Nach § 86 b Abs. 2 Satz 2 SGG kann das Gericht zur Regelung eines vorläufigen Zustandes in Bezug auf ein streitiges Rechtsverhältnis eine einstweilige Anordnung erlassen, wenn eine solche Regelung zur Abwendung wesentlicher Nachteile nötig erscheint. Ein Anordnungsanspruch - die Rechtsposition, deren Durchsetzung im Hauptsacheverfahren beabsichtigt ist - sowie der Anordnungsgrund - die Eilbedürftigkeit der begehrten sofortigen Regelung - sind glaubhaft zu machen (§ 86 b Abs. 4 SGG in Verbindung mit § 920 Abs. 2 Zivilprozessordnung – ZPO). Eine Tatsache ist glaubhaft gemacht, wenn sie überwiegend wahrscheinlich ist. Maßgeblicher Zeitpunkt für die Beurteilung der Sach- und Rechtslage bezüglich des Anordnungsgrunds ist der Zeitpunkt der gerichtlichen Entscheidung in der jeweiligen Instanz; im Beschwerdeverfahren kommt es hiernach auf den Zeitpunkt der Beschwerdeentscheidung an (Keller in Meyer-Ladewig/Keller/Leitherer, SGG § 86b Rz 42 m.w.N.). Maßgebend hierfür ist, dass allein eine in diesem Zeitpunkt bestehende Dringlichkeit es rechtfertigt eine sofortige Regelung zu treffen. Dies gilt umso mehr, wenn hierdurch die Hauptsache vorweggenommen werden soll (Finkelnburg/Dombert/Külpmann, Vorläufiger Rechtsschutz, 5. Auflage, RdNr 335). Die Voraussetzungen für den geltend gemachten Anordnungsanspruch, nämlich die Gewährung von Leistungen nach dem SGB II ab 1.10.2009 sind, wie das SG zutreffend ausgeführt hat, nicht glaubhaft gemacht. Zudem liegt der streitbefangene Anspruch, da die Antragstellerin seit Anfang Dezember nicht mehr mit S. zusammenlebt, in der Vergangenheit, und deshalb ist ein Anordnungsgrund nicht gegeben. Besondere Umstände die ein Fortwirken des Leistungsausschlusses in die Gegenwart mit der Folge einer besonderen Dringlichkeit rechtfertigen, sind nicht ersichtlich.

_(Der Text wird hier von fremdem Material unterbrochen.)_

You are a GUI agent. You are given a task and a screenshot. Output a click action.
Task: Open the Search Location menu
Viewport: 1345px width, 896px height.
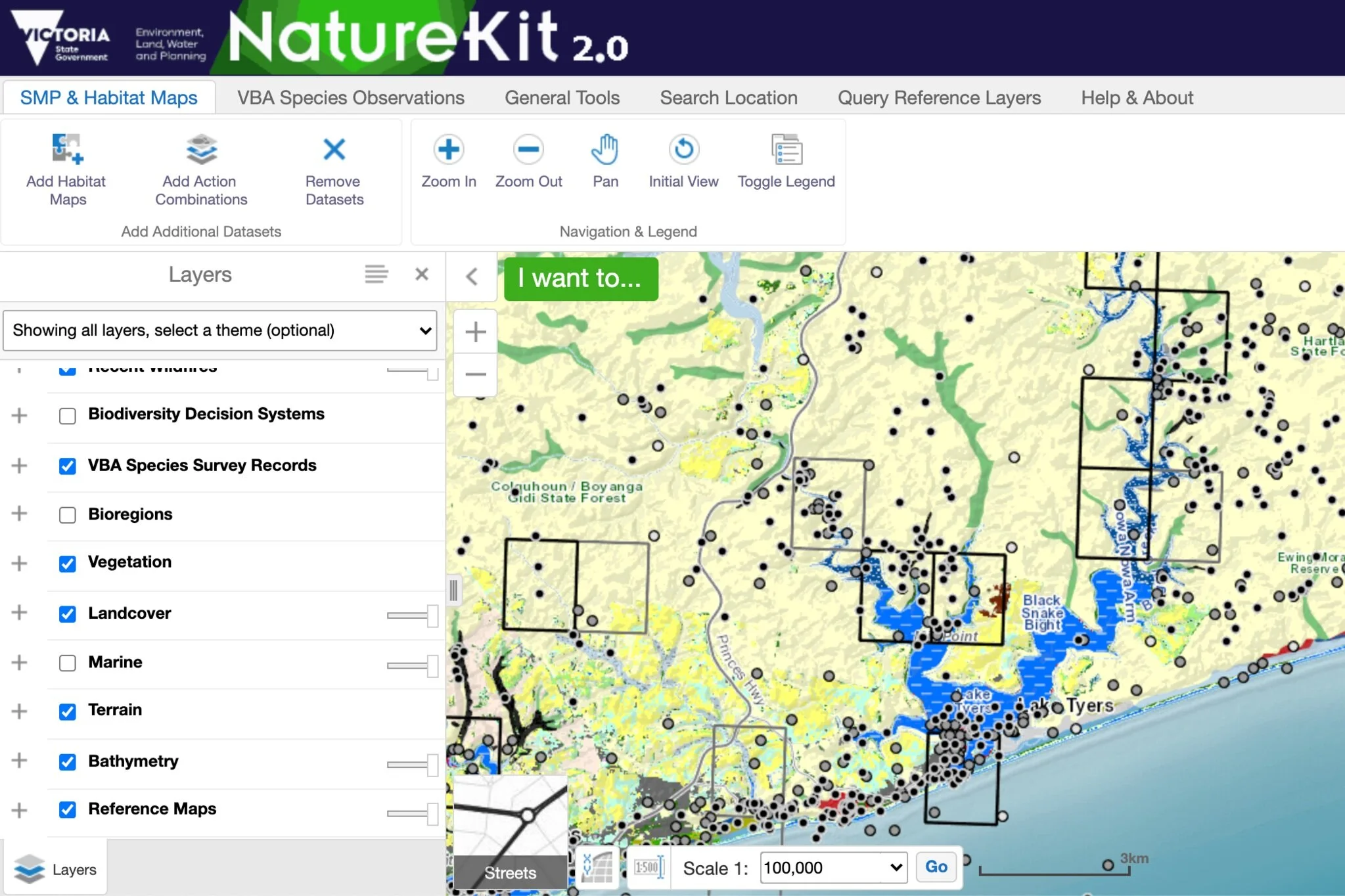(728, 97)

Die Voraussetzungen für die Bewilligung von Prozesskostenhilfe, nämlich die hinreichende Erfolgsaussicht des Beschwerdeverfahrens sind nicht - wie sich aus den obigen Ausführung ergibt - gegeben.

Die Kostenentscheidung beruht auf § 193 SGG.

Die Entscheidung ist unanfechtbar (§ 177 SGG).